Permanently remove a file from git history

As human beings, we all make mistakes. As developers, we might accidentally push a file containing sensitive information to a git repository. And even tho if we revert the commit, it would still be present on the git history of the project.

In such cases, where we want to permanently remove a file from a git history, we need to perform a couple of weird steps.

#. 1. Your file is probably not ignored by git, so add it to .gitignore file.

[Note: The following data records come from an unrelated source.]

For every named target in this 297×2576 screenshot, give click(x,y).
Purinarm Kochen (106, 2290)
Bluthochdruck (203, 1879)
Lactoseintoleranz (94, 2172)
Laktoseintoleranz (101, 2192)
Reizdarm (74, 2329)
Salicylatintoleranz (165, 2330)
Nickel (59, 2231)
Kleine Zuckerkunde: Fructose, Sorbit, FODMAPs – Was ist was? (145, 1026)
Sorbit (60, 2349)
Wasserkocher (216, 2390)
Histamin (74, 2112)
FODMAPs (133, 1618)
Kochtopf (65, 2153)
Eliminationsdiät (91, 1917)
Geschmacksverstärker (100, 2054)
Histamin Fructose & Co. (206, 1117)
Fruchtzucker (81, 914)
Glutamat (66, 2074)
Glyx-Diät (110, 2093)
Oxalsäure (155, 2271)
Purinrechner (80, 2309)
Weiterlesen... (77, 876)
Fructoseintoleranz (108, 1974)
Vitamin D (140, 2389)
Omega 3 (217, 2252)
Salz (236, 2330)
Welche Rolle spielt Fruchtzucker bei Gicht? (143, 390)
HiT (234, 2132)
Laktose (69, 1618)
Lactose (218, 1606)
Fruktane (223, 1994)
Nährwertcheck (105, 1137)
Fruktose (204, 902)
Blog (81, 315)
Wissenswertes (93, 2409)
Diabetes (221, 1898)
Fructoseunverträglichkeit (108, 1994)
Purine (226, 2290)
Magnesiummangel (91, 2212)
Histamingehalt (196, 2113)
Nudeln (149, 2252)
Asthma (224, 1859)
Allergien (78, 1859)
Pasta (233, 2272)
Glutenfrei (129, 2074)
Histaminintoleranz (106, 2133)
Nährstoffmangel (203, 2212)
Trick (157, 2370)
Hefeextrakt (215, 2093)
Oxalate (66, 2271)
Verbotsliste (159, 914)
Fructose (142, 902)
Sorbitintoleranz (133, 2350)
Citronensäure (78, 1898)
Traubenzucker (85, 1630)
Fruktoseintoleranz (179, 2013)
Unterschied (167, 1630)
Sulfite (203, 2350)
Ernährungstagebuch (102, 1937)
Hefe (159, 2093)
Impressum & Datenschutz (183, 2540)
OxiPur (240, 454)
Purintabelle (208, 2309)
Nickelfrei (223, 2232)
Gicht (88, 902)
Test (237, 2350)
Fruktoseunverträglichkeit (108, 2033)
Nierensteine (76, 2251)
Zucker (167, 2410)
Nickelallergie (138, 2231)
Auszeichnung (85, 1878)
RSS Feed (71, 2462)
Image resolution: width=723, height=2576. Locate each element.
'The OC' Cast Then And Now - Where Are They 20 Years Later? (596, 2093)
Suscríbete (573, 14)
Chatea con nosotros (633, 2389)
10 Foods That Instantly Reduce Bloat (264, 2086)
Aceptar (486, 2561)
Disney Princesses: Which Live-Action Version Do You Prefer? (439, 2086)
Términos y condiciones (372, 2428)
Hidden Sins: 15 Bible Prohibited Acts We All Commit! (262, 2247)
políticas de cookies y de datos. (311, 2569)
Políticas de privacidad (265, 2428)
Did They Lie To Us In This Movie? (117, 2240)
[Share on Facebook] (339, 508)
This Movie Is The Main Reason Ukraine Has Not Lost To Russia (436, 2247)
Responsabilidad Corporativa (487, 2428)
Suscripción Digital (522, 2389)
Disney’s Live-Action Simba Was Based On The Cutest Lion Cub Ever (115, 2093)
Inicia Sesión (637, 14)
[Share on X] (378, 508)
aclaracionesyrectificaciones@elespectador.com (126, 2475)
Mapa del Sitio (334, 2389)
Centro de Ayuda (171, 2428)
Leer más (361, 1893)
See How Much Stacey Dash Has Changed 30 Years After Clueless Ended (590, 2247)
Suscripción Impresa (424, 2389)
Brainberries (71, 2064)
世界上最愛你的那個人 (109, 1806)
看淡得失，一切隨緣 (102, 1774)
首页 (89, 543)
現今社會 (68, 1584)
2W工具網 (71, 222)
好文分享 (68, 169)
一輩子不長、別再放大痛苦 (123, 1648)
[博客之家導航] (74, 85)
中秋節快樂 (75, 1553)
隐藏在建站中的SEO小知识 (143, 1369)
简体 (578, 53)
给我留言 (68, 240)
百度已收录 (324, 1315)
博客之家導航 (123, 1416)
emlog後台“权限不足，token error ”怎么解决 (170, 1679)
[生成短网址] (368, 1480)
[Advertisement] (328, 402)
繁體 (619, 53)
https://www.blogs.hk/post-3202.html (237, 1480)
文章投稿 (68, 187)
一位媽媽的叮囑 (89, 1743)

#. 2. Permanently remove a file from Git history:

(assuming .env is the file you want to remove)

bashCopy
git filter-branch --index-filter "git rm -rf --cached --ignore-unmatch .env" HEAD

This can be a time-consuming process as it revisits all of the git commits in history and removes the file from there.

#. 3. Force push changes

Since we modified a bunch of commits, we will have to do a force push to modify the git history of the project.

bashCopy
# git push -u origin main --force
git push --force

#. 4. Remove from only project

If you only want to remove file from project, not from git history. (make sure you've it in .gitignore file):

bashCopy
git rm -r --cached .env

#. GitGuardian

To not repeat this, you can use a Github app called GitGuardian.
Simply install it in your account or specific repo, it will alert you if you push any secrets to github, and it will send you an email too.